Свою глубокую набожность мать распространила на домочадцев. Очень рано привела она Николая в церковь. Поначалу он испытывал там только скуку, с отвращением перенося запах ладана. Но однажды, присмотревшись к росписи, изображающей рай и ад, попросил мать рассказать ему о Страшном суде. Все услышанное так впечатлило его, что всю последующую ночь ему снились одни кошмары. Видение вечного огня повторялось у него длительное время. Матери он признавался: «Вы мне, ребенку, так хорошо, так понятно, так трогательно рассказали о тех благах, которые ожидают людей за добродетельную жизнь, и так разительно, так страшно описали вечные муки грешников, что это заронило и произвело впоследствии во мне самые высокие мысли».
Однажды в пятилетнем возрасте, когда отец и мать вышли по делам, Николенька ощутил ужас, увидев в окне сгущающиеся сумерки. «Среди полной тишины я прислушивался к стуку длинного маятника старинных стенных часов. Вдруг слабое мяуканье кошки нарушило тяготивший меня покой. Я никогда не забуду, как она шла, потягиваясь, и зеленые ее глаза искрились недобрым светом. Мне стало жутко. Я соскочил с дивана и, схвативши кошку, легко отдавшуюся мне в руки, побежал в сад, где бросил ее в пруд и несколько раз, когда она старалась выплыть, оттолкнул ее шестом. Мне было страшно, я дрожал, а в то же время чувствовал какое-то удовлетворение, может быть, удовлетворенную месть за то, что она меня испугала. Но когда она утонула, и последние круги разбежались – водворились полный покой и тишина, — мне вдруг стало ужасно жалко кисы. Я почувствовал угрызения совести. Мне казалось, что я утопил человека». В глубокой тишине мальчику мерещилось, что он слышит загробные голоса, которые взывали к нему, леденя душу.

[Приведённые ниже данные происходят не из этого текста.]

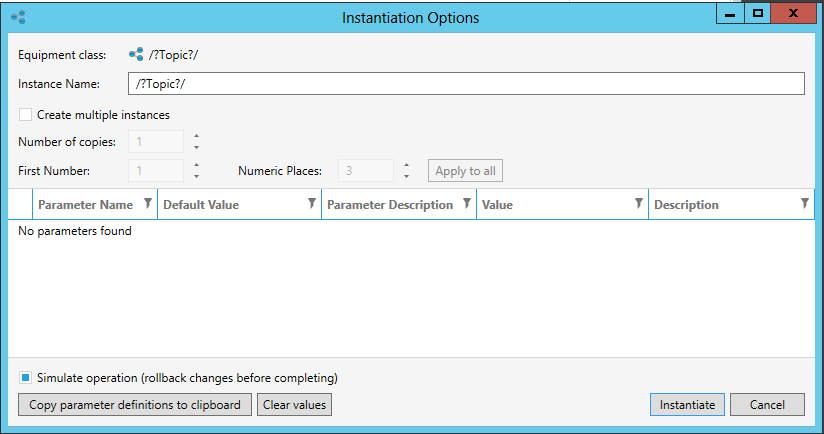Click the app icon in the title bar
This screenshot has height=434, width=824.
pyautogui.click(x=18, y=17)
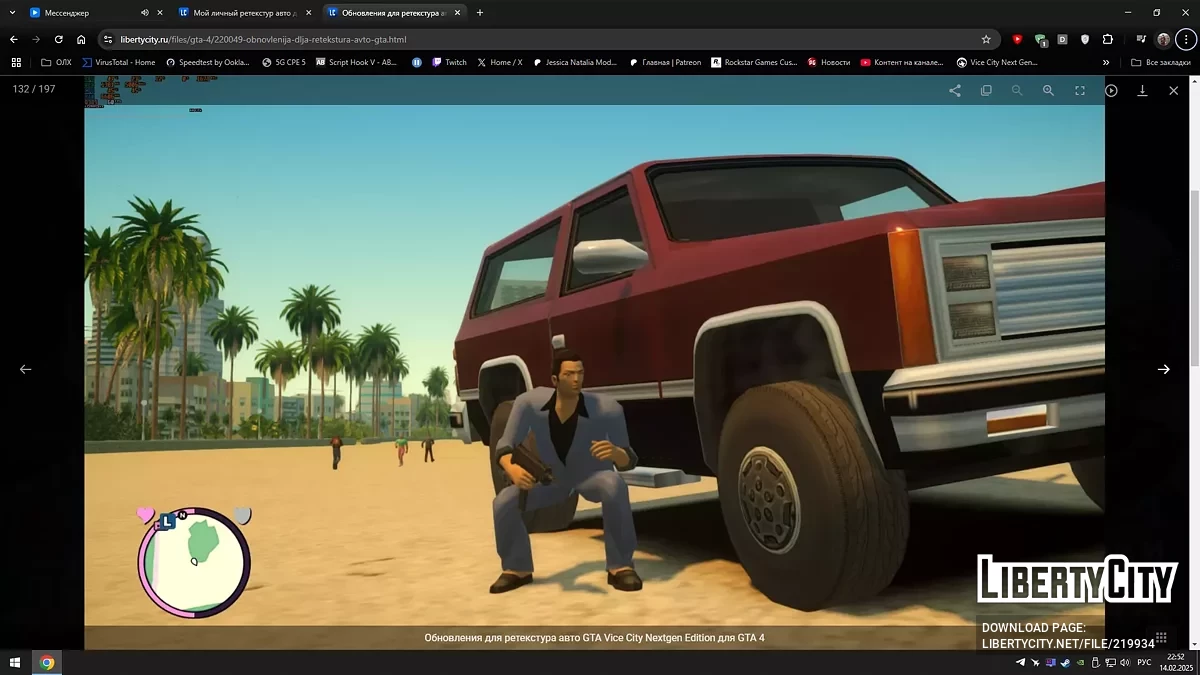
Task: Mute the Мессенджер tab audio
Action: click(x=145, y=13)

Чудилось: «Дьявольский хохот загремел со всех сторон. Безобразные чудища стаями скакали кругом. Ведьма, вцепившись руками в обезглавленный труп, как волк, пила из него кровь… Деревья, все в крови, казалось, горели и стонали. Небо, распалившись, дрожало…»
К счастью, эта страшная сердечная пустыня была быстро позабыта. После галлюцинаций желание играть восстановилось достаточно быстро, и Николай, как обычный ребенок, развлекался со своими братом и сестрой.

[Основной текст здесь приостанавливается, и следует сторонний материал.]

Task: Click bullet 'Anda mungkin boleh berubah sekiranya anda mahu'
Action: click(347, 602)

Дом Гоголей всегда был дружелюбным, гостеприимным и теплым. Друзья наведывались сюда в любое время года. Заботы по приготовлению разнообразной снеди отнимали львиную долю времени в ведении семейного хозяйства. На кухне постоянно что-то кипело, варилось, производилась засолка, засушка фруктов и овощей. Кладовая была забита до отказа заготовленными впрок яствами, с запасами которых можно было выдержать многомесячную осаду». (Анри Труайя)
Не за этими ли вареньями, соленьями и застольями родились милые старосветские помещики Афанасий Иванович и Пульхерия Ивановна?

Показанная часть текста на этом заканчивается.